◆ **作業内容**
1. 本文のうち「以上はぼくが断片的に見聞きし」から「を言っているのか分からない?」までの範囲を、一字一句変えずに書き写すこと。
2. 本文で、コーヒーを持って他のブースへ行ってよいかと聞かれた際の応答として記されている身ぶり・合図をすべて挙げること。

◆ **本文**
# # # # # # #
Photo of the explanation panel of each coffee with different taste
  • 「コーヒーを持ち歩いて他のブースへ行ってもいいですか?」と聞かれたので、OKサインをしてから右手でぐるりと「周り」を表し「どうぞ」のジェスチャーをしたところ、表情が柔らかくなってコーヒーを持っていかれた。

 以上はぼくが断片的に見聞きした様子でした。次は体験者されたおひとりから内面の声を言葉にしていただいたので、そちらもご紹介したいと思います。

5. 体験した方の内面の声

【耳という武器を奪われて】

 なんだこのうるさい音は?あー音を消すために逆に音を出しているのか・・・・あれ?音が聞こえなくなったら相手の口の動きが気になる。う〜ん・・・何を言っているのか分からない?

ヘッドホンを外してその感じを伝えてみた

 あっ!外したら意味ないじゃん。やっぱりしばらくヘッドホンは付けっぱなしにしておこう。その辺見学してみよっと・・・音が聞こえないとつまらないな。あっ!珈琲飲もっと!
# # # # # # #
◆ **記録の抜粋**

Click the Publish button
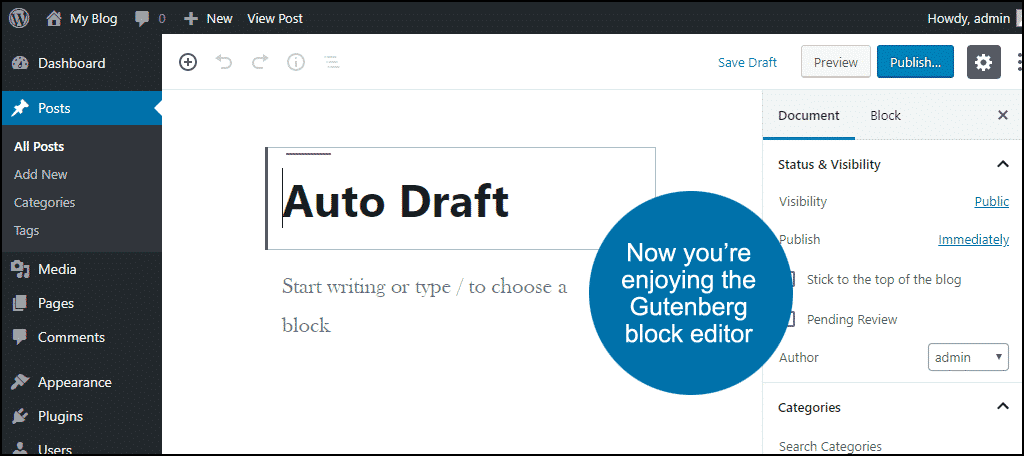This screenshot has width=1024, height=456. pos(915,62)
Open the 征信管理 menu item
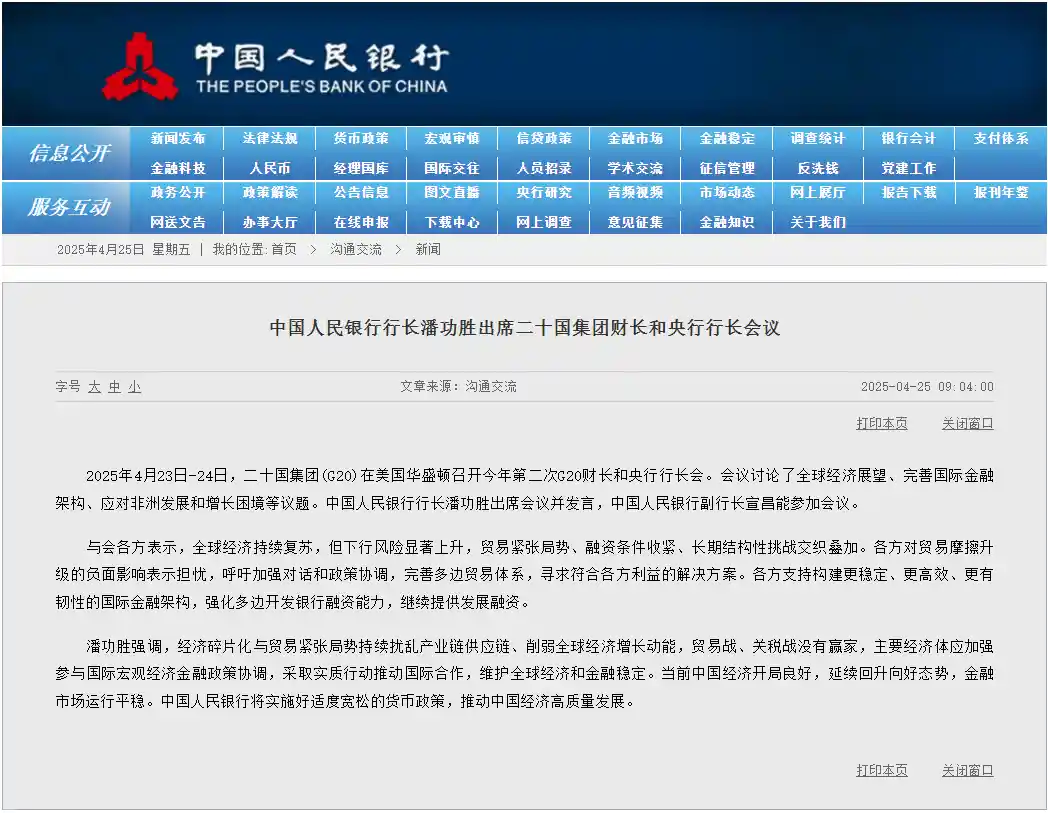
# # # # # # #
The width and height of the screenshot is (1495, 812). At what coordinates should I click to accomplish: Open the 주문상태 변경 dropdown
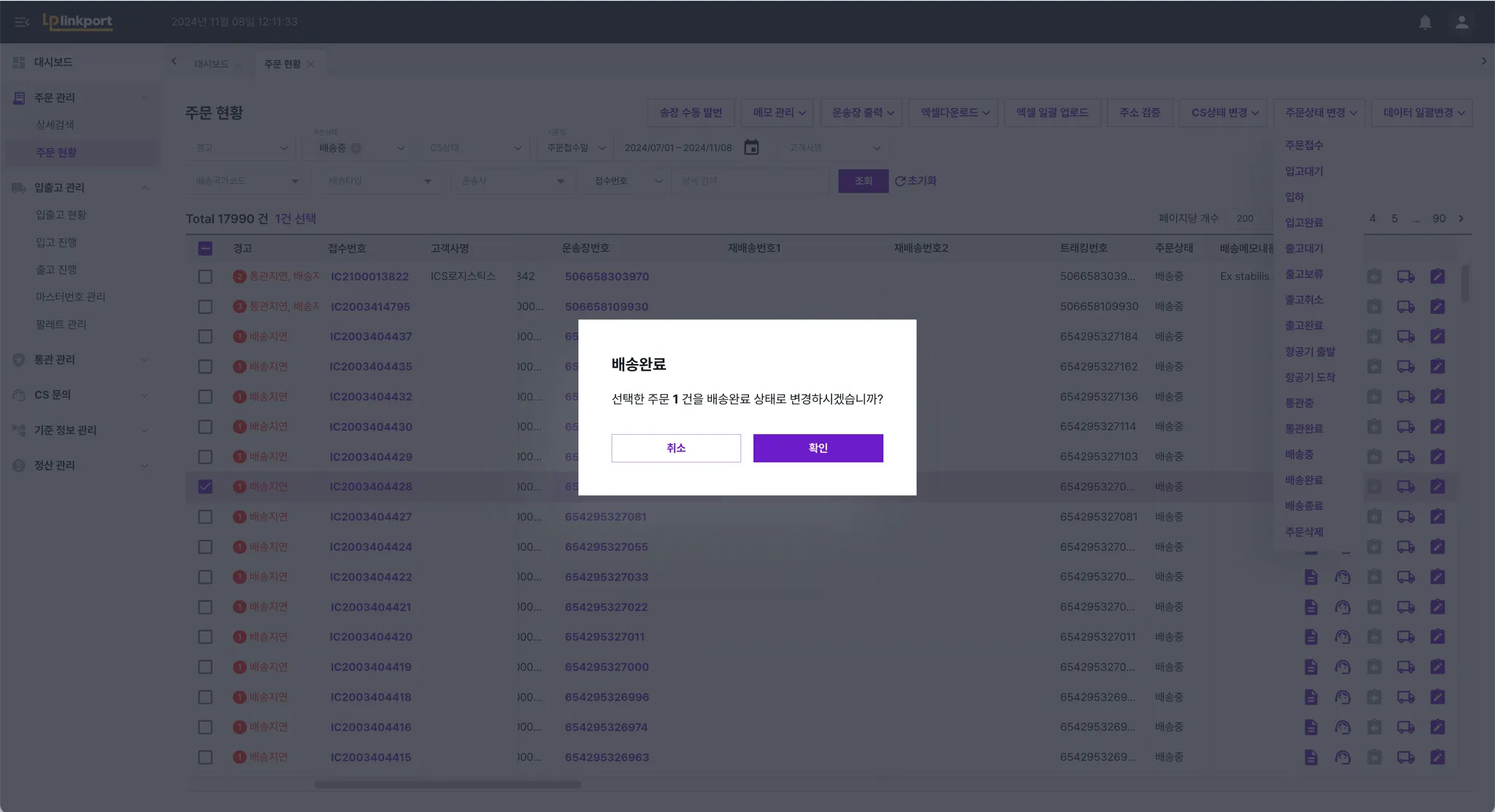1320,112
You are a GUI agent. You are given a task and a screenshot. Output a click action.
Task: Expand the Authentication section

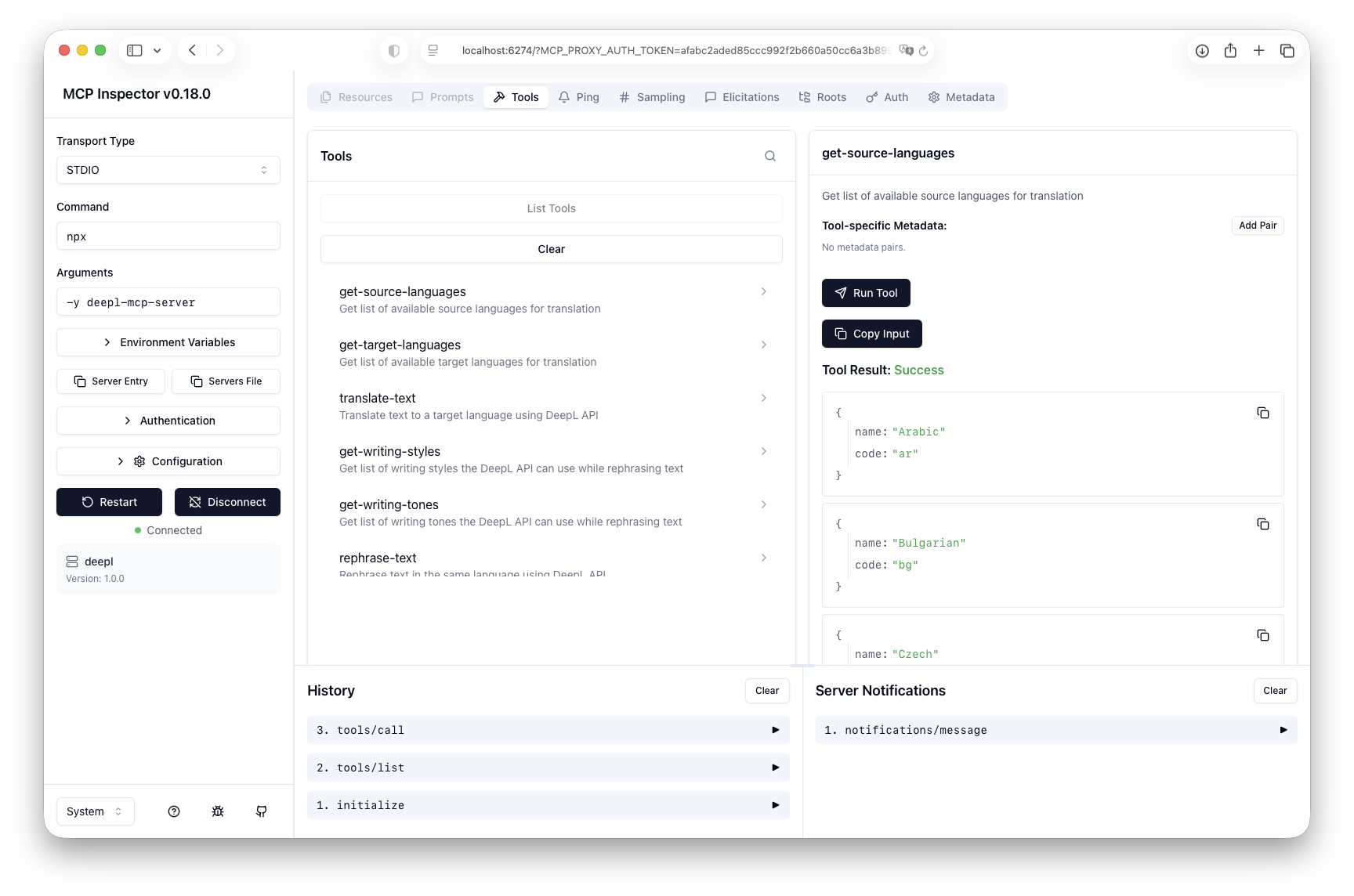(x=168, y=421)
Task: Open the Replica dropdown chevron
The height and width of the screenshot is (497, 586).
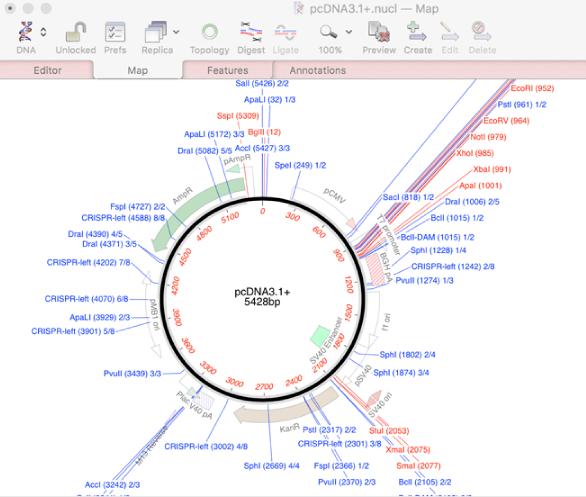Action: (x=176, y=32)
# # # # # # #
◆ **解答例**
1.
以上はぼくが断片的に見聞きした様子でした。次は体験者されたおひとりから内面の声を言葉にしていただいたので、そちらもご紹介したいと思います。

5. 体験した方の内面の声

【耳という武器を奪われて】

 なんだこのうるさい音は?あー音を消すために逆に音を出しているのか・・・・あれ?音が聞こえなくなったら相手の口の動きが気になる。う〜ん・・・何を言っているのか分からない?

2.
- OKサイン
- 右手でぐるりと「周り」を表す動き
- 「どうぞ」のジェスチャー